** Opening Study material block **
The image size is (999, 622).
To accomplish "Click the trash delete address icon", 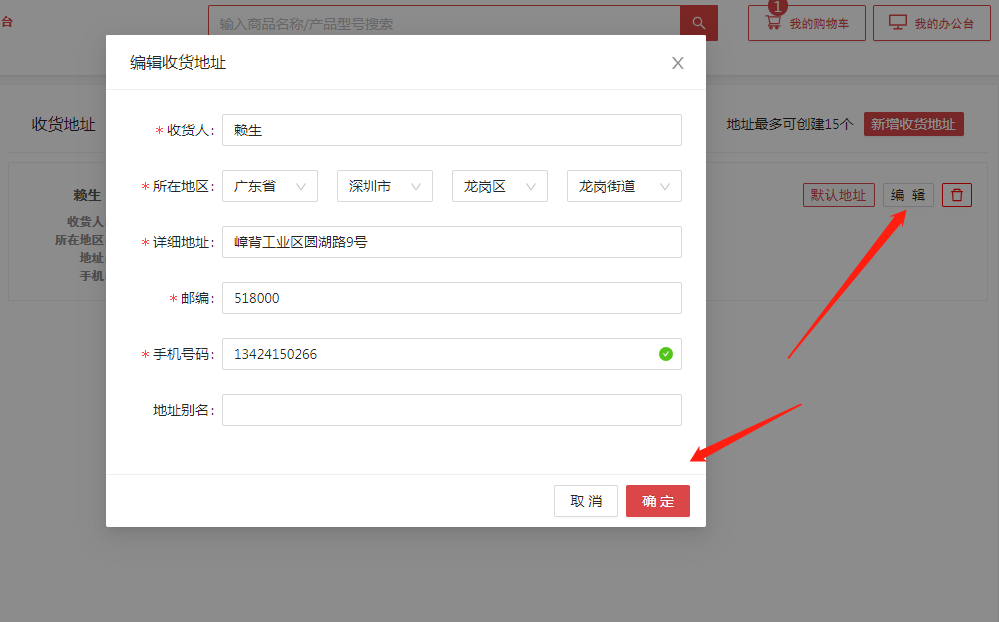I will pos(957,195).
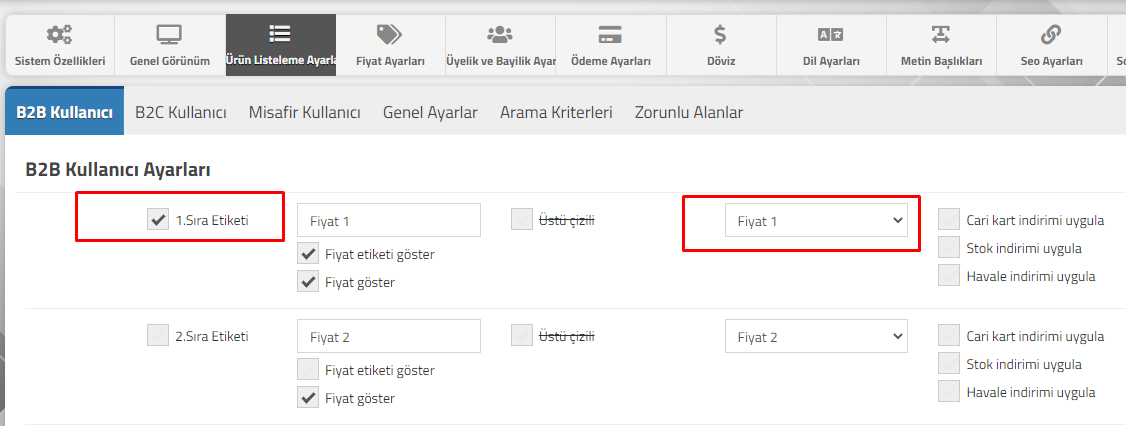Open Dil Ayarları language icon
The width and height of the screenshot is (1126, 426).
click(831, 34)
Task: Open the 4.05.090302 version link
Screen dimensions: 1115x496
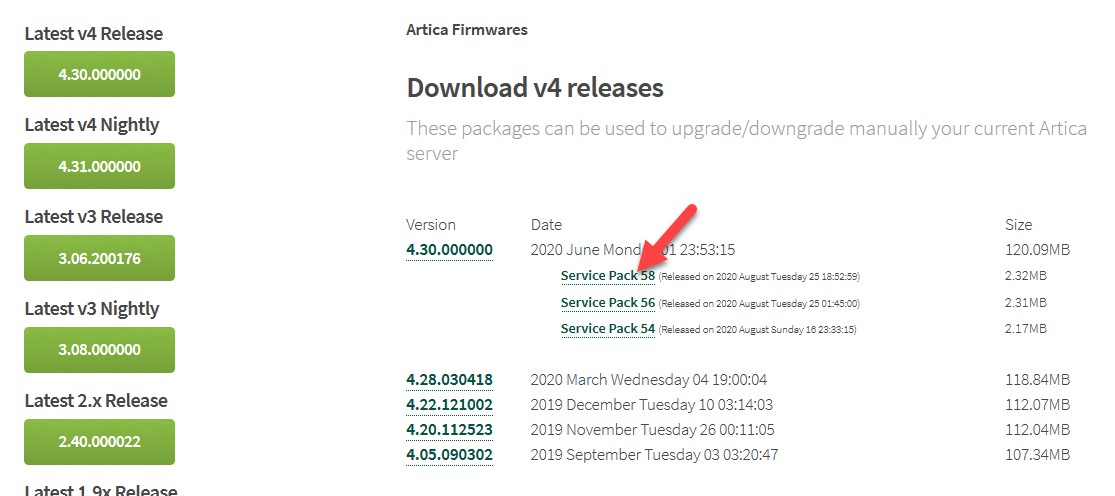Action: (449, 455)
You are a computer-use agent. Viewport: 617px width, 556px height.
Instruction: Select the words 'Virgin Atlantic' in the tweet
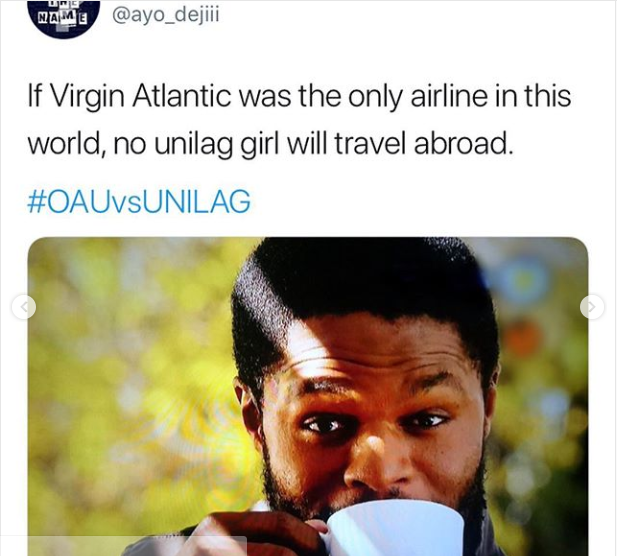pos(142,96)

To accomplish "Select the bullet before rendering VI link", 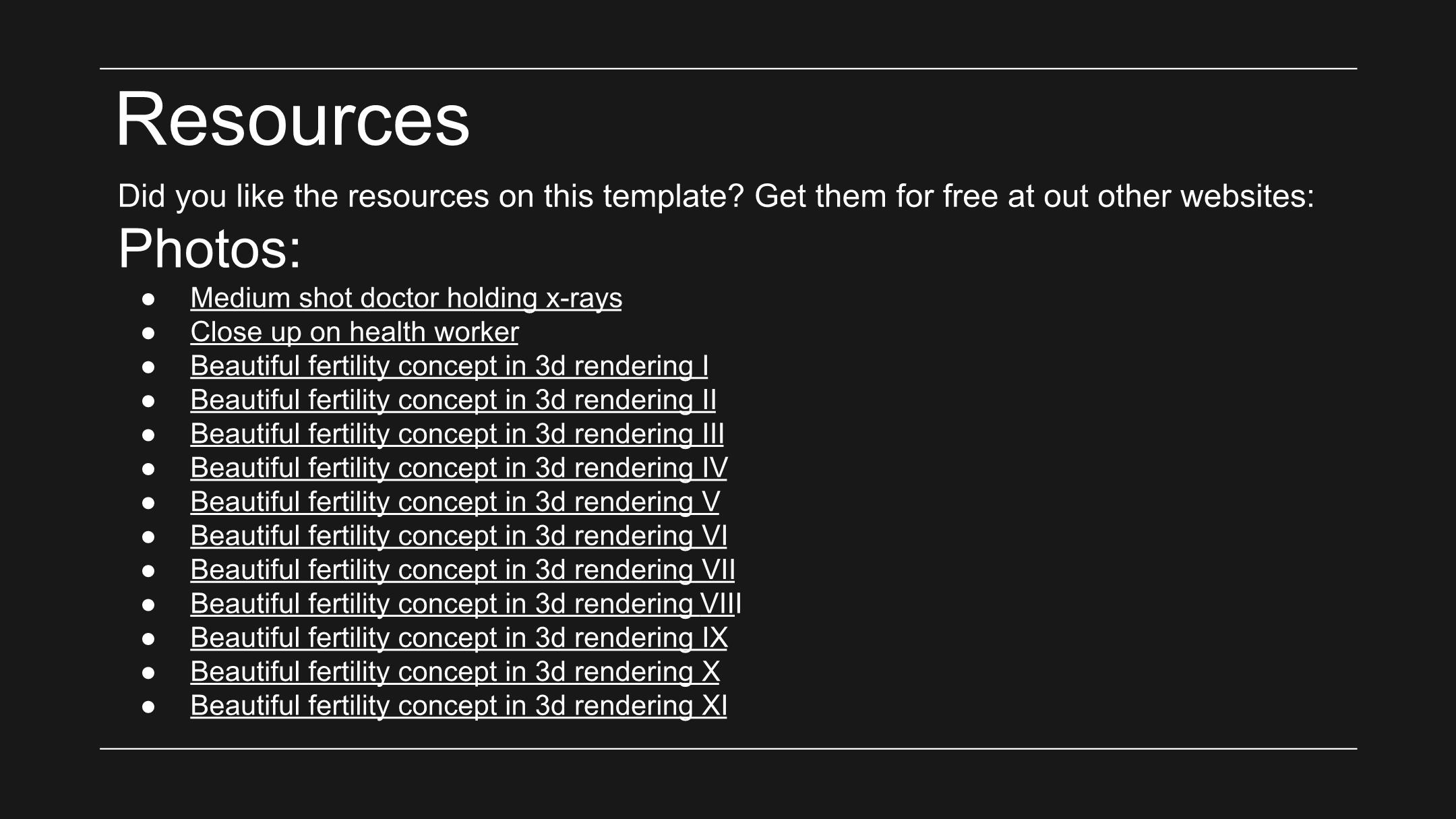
** Closing Study material block **
__Prompt__
Where a line contains "Task: Open the 4.05.090302 version link", begin there and transcribe every line through the last one of the records above, exactly and with no pictures.

__Solution to the problem__
Task: Open the 4.05.090302 version link
Screen dimensions: 1115x496
Action: (449, 455)
You are a computer-use agent. Viewport: 617px width, 556px height.
Instruction: Select the words 'Virgin Atlantic' in the tweet
pos(142,96)

To accomplish "Select the bullet before rendering VI link", 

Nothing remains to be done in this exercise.